En se rendant à Paris pour un voyage cauchemardesque halluciné, Roman Polanski aurait pu signer un fiévreux film cauchemar comme beaucoup d'autres de sa filmographie.
Si c'est ainsi dans sa brillante première partie (une arrivée touristique dans la capitale, comme une seule scène prenante et fluide comme jamais) grâce au rythme mené tambour battant et à l'interprétation géniale d'Harrison Ford (excellent en étranger perdu dans une culture, une ville et une langue qu'il ne connaît pas, et que Polanski parodie et taquine gentiment) qui fait sentir par son jeu le piège subtil qui se referme petit à petit sur lui, la suite se fait peut être plus classique, et Polanski de jubiler.

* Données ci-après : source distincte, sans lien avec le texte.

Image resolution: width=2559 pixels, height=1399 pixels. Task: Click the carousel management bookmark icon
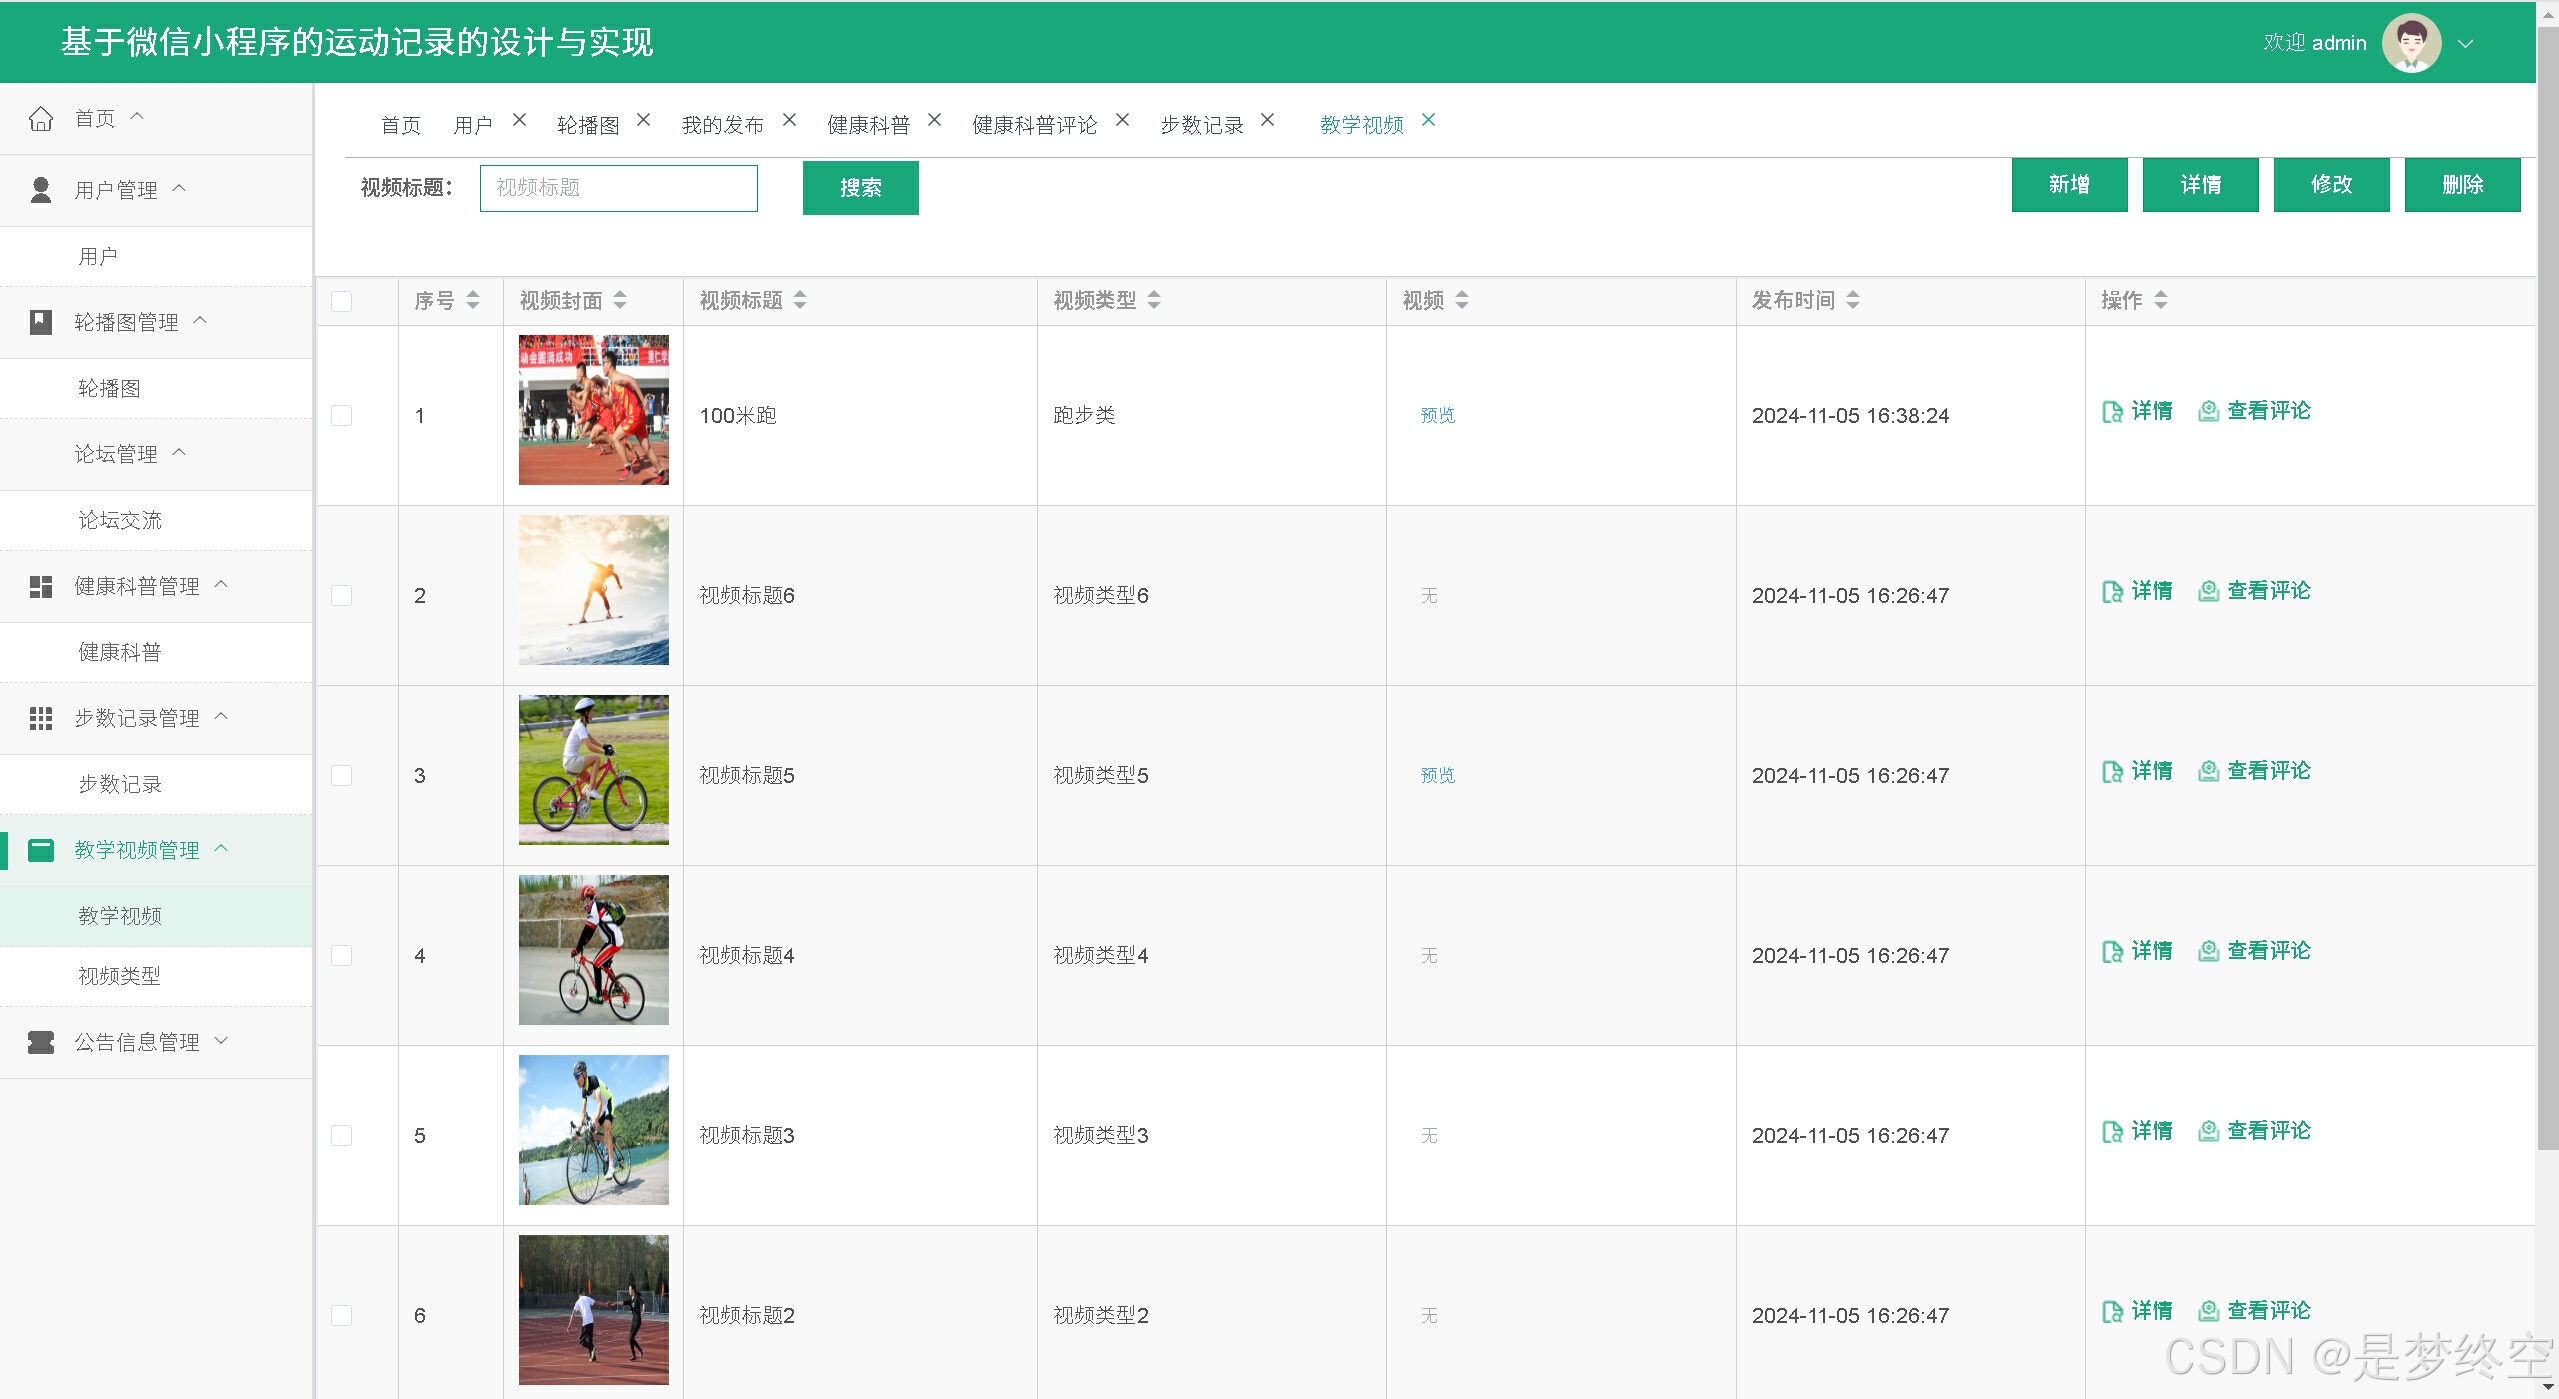pos(41,322)
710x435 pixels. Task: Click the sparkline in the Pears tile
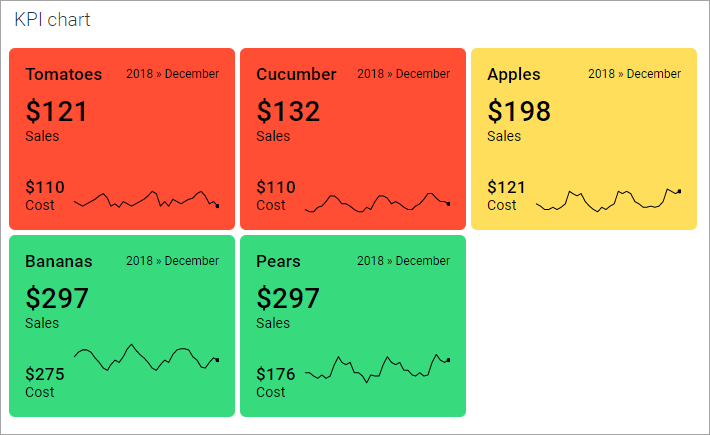point(377,367)
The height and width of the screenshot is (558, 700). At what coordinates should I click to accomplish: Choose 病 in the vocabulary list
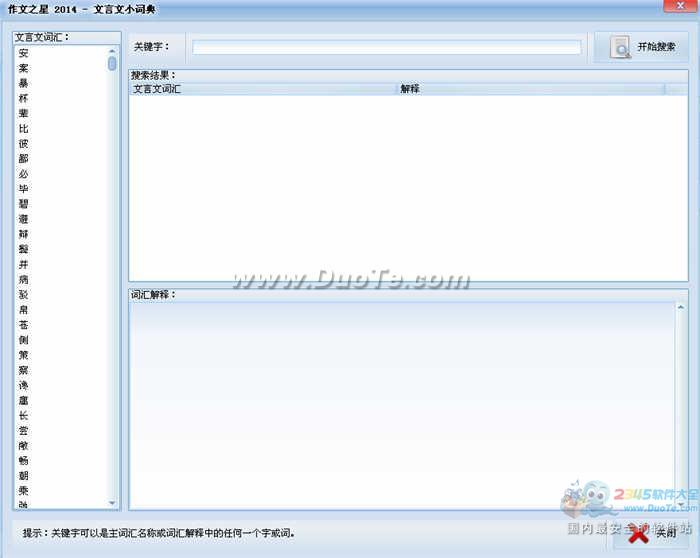pyautogui.click(x=23, y=280)
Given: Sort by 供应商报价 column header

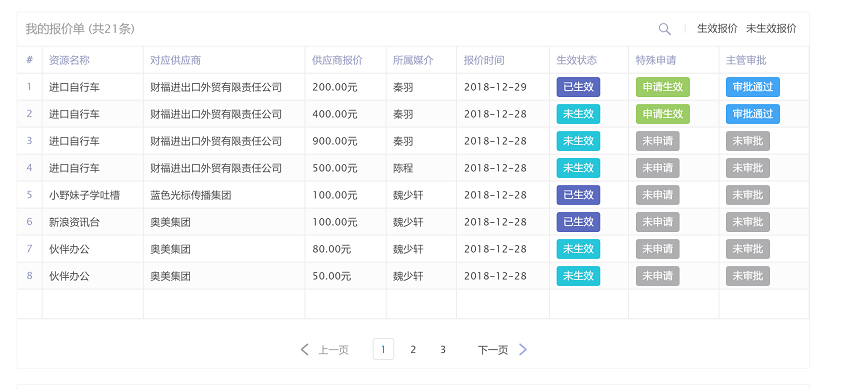Looking at the screenshot, I should coord(337,60).
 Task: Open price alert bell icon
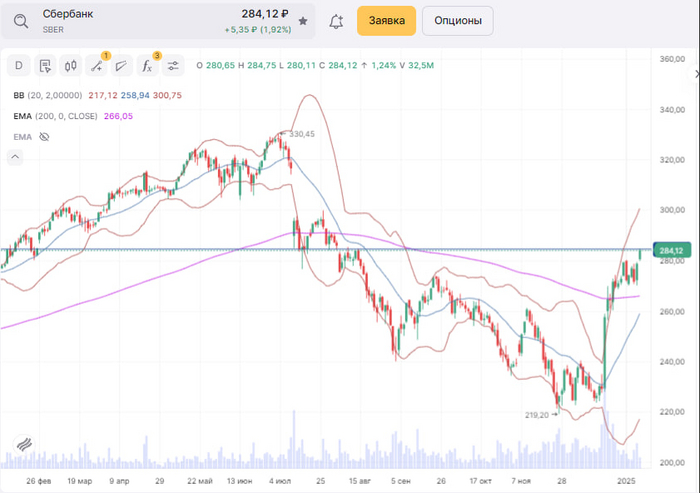(336, 20)
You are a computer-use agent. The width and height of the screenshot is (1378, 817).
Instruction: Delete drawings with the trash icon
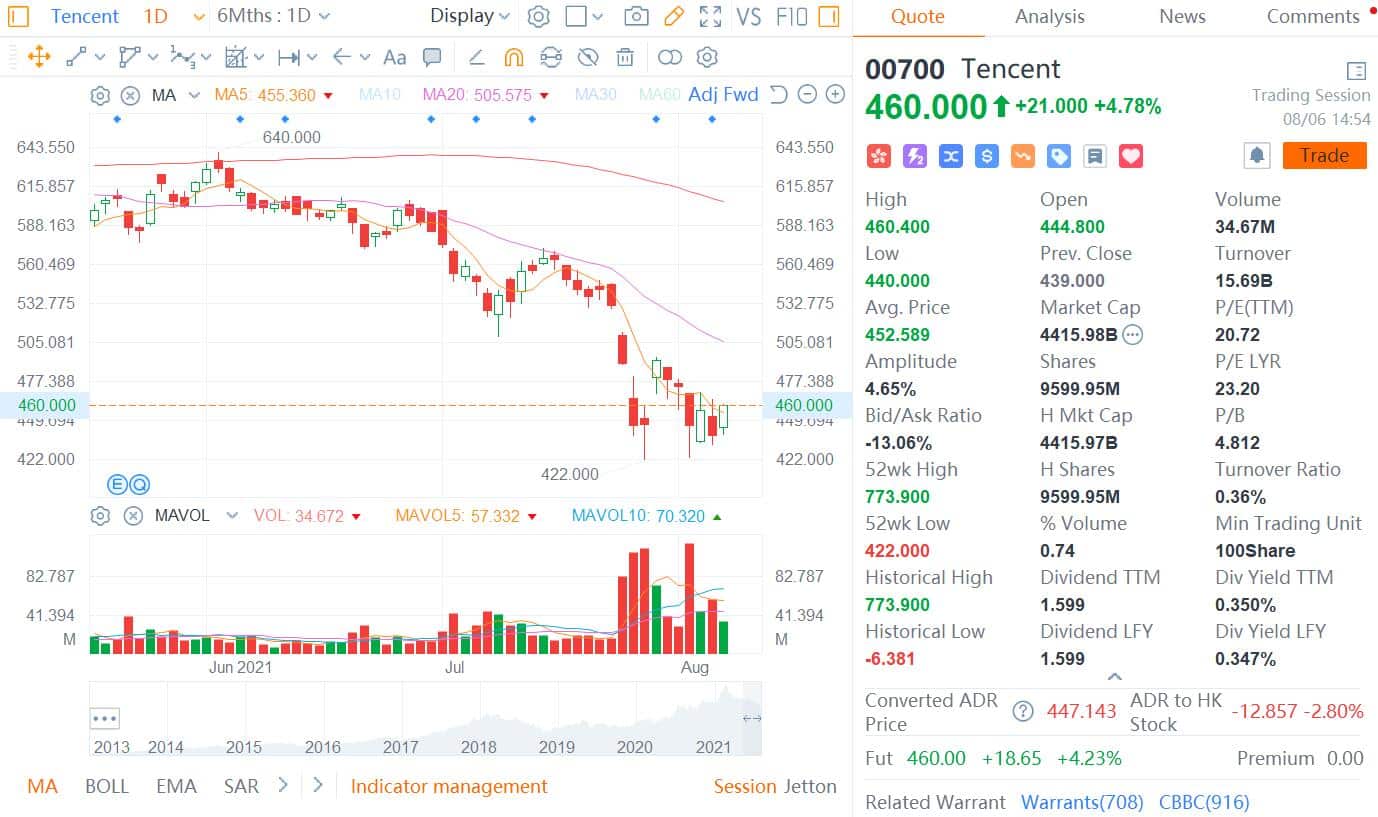(625, 57)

Il délivre alors, pour retourner le spectateur et faire s'entrechoquer les genres, une intrigue policière assez barrée, proche des scénarios volontairement outranciers des films adaptés de Tom Clancy (et dont Harrison Ford s'est fait le plus grand représentant, tiens), qu'il rend encore plus légère par un style exagérément eighties, et par un humour caricatural, voire burlesque qui n'est pas déplaisant (tout entier personnifié par Emmanuelle Seigner). Et le final, soudain très sérieux, crée comme une réaction chaud-froid qui renvoie soudain aux premières scènes, plus tendues et dramatiques, et met fin à cet éprouvant week-end à la capitale.